Por fim, o que é que as pessoas podem esperar deste teu novo trabalho?
É claro que eu sou suspeita, mas eu gosto mesmo muito do álbum! O disco tem muita música, 16! E na altura, nós não sabíamos onde é que havíamos de cortar. É um sentimento óptimo para nós, perceber que não há nada que quiséssemos retirar dali. Já no primeiro álbum isso não aconteceu. No primeiro álbum nós andávamos à procura de músicas para fazer o álbum. Aqui foi o contrário. Nós a certa altura tínhamos cerca de 20 músicas. Acho que o álbum tem, sobretudo, uma sonoridade muito mais coesa. No primeiro disco isso já não acontecia. Havia músicas que se destacavam, como se fossem de uma outra artista, se as pessoas não soubessem que estavam no mesmo disco. Havia estilos muitos diferentes, e agora acho que as coisas estão muito mais homogéneas.. as letras estão lindas (e não fui eu que escrevi por isso posso dizê-lo).. histórias lindas... 
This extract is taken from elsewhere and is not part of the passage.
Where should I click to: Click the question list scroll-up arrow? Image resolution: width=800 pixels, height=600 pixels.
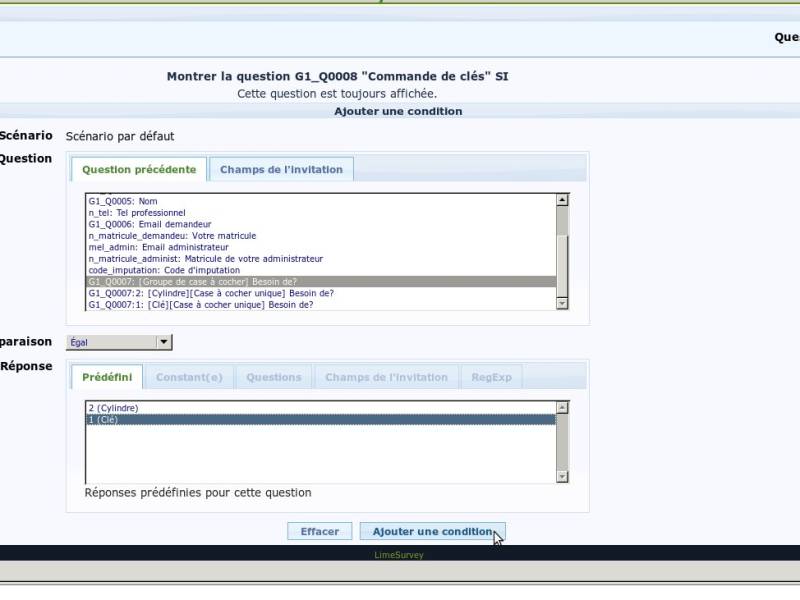point(562,200)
E o nome do CD "Love leters" [Histórias de amor] tem mesmo a ver com isso. Todas as músicas são uma espécie de carta escrita por alguém para alguém... Não foram escritas por mim, mas eu interpreto-as como se fossem. Portanto acho que há muitos sentimos naquelas musicas.. espero que as pessoas gostem! É um trabalho que reflecte muito aquilo que eu sou e a artista que eu quero ser!